This is a map in the "default" osm-carto style but exclusively based on deleted OSM elements. Note that these are not ALL deleted elements. Many elements get deleted
As one can see, the OSM community seems to have mapped the globe not only once but twice. Most areas are recognisable by looking at the deleted elements alone. Apart from removing duplicates or entities that in fact disappeared, mappers seem to often find it more convenient to delete and redraw an object, instead of changing the current geometry. "Let's try to keep and improve the original element, to give its creator the due credit in the elements history!" said the HOT team during their workshop at SOTM2022, to name just one advantage of 'conservative' mapping. 'Delete-and-recreate' also has an impact on OSM history analyses, to name another example, because the element history no longer contains the full picture.
A deletion is not always a bad thing. Some of the deletions are corrections, some are mistakes, others are neither. But some of them are examples of vandalism, which we do not approve of!
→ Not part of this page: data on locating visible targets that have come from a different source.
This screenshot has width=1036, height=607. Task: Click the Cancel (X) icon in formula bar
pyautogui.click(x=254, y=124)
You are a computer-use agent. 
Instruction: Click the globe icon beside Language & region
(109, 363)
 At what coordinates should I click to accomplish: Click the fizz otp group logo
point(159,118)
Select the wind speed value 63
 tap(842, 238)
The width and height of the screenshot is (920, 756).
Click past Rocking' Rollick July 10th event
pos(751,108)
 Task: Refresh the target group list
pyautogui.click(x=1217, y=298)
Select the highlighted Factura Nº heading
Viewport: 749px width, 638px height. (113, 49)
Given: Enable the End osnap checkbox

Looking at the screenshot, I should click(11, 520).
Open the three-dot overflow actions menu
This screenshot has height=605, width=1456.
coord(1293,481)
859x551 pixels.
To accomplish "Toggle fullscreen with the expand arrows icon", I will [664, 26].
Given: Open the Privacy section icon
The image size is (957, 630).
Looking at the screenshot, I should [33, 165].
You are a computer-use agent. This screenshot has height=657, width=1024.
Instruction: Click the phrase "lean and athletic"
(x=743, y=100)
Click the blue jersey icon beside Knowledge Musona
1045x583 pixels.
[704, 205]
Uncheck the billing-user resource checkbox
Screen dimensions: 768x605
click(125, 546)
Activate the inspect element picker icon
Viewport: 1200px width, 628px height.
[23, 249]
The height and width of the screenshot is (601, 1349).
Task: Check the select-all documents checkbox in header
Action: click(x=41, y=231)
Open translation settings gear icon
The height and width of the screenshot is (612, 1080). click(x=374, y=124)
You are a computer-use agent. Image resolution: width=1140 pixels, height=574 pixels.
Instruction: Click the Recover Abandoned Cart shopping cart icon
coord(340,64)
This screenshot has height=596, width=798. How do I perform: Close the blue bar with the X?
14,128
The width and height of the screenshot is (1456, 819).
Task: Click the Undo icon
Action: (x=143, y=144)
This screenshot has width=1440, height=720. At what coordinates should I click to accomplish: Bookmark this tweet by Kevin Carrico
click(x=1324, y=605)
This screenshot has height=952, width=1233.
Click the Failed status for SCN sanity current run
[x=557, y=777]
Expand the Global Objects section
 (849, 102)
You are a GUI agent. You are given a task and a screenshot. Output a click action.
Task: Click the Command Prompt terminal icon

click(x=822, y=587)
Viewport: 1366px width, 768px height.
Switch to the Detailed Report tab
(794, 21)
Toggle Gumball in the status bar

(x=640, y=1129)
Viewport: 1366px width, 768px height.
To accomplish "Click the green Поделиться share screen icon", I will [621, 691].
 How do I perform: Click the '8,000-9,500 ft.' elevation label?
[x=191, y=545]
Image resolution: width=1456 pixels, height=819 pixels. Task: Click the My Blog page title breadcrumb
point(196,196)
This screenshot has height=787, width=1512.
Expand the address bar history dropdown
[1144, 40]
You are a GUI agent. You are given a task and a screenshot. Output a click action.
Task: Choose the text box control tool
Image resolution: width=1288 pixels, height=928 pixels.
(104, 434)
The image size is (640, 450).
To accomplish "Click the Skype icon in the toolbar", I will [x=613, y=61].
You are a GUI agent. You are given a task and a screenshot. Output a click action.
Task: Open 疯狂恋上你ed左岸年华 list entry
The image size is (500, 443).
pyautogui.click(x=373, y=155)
This map will not be updated, so future vadals will not be given a stage here! OSM is not meant for this kind of 'creativity', but other projects like https://opengeofiction.net specifically target creative map makers.
Looking at the content of the map, here are some interesting locations we have found so far. You can use the in-line buttons to auto-focus the map and use the layer switcher (top right) to compare the deleted map to the current situation. Note that some elements (like the river Rhine in Germany or the country boundaries of Israel) are part of the base data used by the tile server for rendereing. These are not part of our set of deleted elements.
If we were to use the raw data, the western hemisphere would be very ugly in high zoom levels with a uniform gray background blocking much detail. This is due to some globe-spanning buildings that have been deleted. The issue was solved by placing these buildings into a separate toggleable layer.
1 The brasilian area is currently missing polygons (see issue 3).